Theatre De La Salle

NO WONDER THAT IT’S MARY THAT WE LOVE!

 

The reviews keep coming in! 
Theatre De La Salle’s MARY POPPINS was PRACTICALLY PERFECT! 

“The universal feedback was this show was TREMENDOUS! Congratulations to Cast and Crew! An awesome job!” writes show sponsor Mr. Andrew Heal of Heal & Co. Construction Lawyers. 

“From the opening scene to the grand finale, it was truly an amazing production,” writes another sponsor, Mr Ron Cheng of Big Sky Brands. “The quality of your show was beyond our wildest expectations for a high school musical. It felt more like a professional theatre production. We appreciate all the effort and time you put into making such an amazing show."

Brother Domenic expressed his appreciation in a formal letter to the cast and crew: “Thank you for having participated in this important school activity. To produce something of this quality takes lots of work and dedication.

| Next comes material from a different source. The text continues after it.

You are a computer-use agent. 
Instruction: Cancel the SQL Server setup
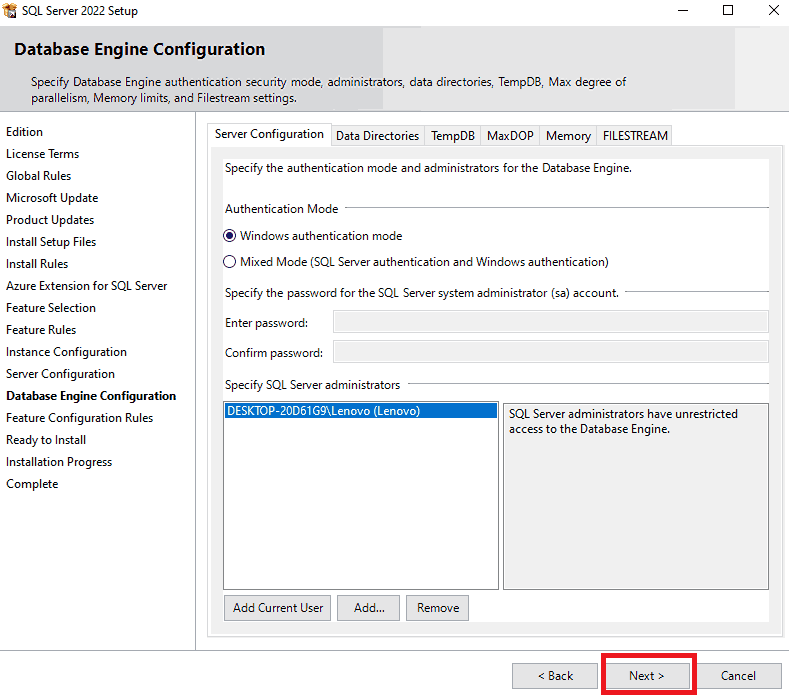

It also takes courage to stand before your parents, teachers, and peers in this way.  Congratulations on an excellent performance.”

We welcomed close to 2000 guests over the four show days and the feedback has been overwhelmingly supercalifragilisticexpialidocious!

“We were so impressed by the scale and excellent quality of your production,” writes parent Mr. Michael Henry. “There was such a large and talented cast which you and your team trained, marshalled and motivated. I am sure it will be an unforgettably enriching experience for so many students. It was our first time seeing a Del musical and we look forward to seeing more of them in future.”

“I just wanted to congratulate you on a brilliantly magical MARY POPPINS. All your hard work and dedication came through. I saw the show on Saturday night and, to tell you the truth, I didn’t want it to end. It was that entertaining! ~ Adriana D’Onofrio, parent 

“I must say, you have done a phenomenal job organizing and premiering this delightful play! It really did have the Broadway feel to it, which is quite commendable with such young actors and actresses.” ~ Paul Trinca, Grade 9 student 

“Once again, congratulations on another amazing performance! The way you were able to capture the magic of Mary Poppins was really special.” ~ Samantha Williams, teacher 

“A huge thank you for creating such an incredible performance. Each year, you somehow manage to outdo yourself. Wow! What a top class theatre experience for the cast and the audience. We were all enthralled…some of our guests have already put next year’s performance in their calendars.” ~ Diane Wysocki, parent 

“My family & I (13 in total) were absolutely blown away by the production. The singing, dancing and set design were absolutely exceptional. The show far surpassed our expectations of a high school production, and quite frankly was a very professional performance. Many thanks for the countless hours you devoted to the production. ~ Elizabeth Walford, parent 

“I wanted to sincerely thank you again for the backstage tour your gave my family and for the opportunity to meet you and members of the cast and crew! It was an incredibly lovely, heartfelt production in every respect, filled with truly talented people. We enjoyed it so very much. Well done!” ~  Nina Rocco, parent of prospective students 

“With every job when it's complete.        
There is a sense of bitter-sweet                
That moment when you know the task is done...”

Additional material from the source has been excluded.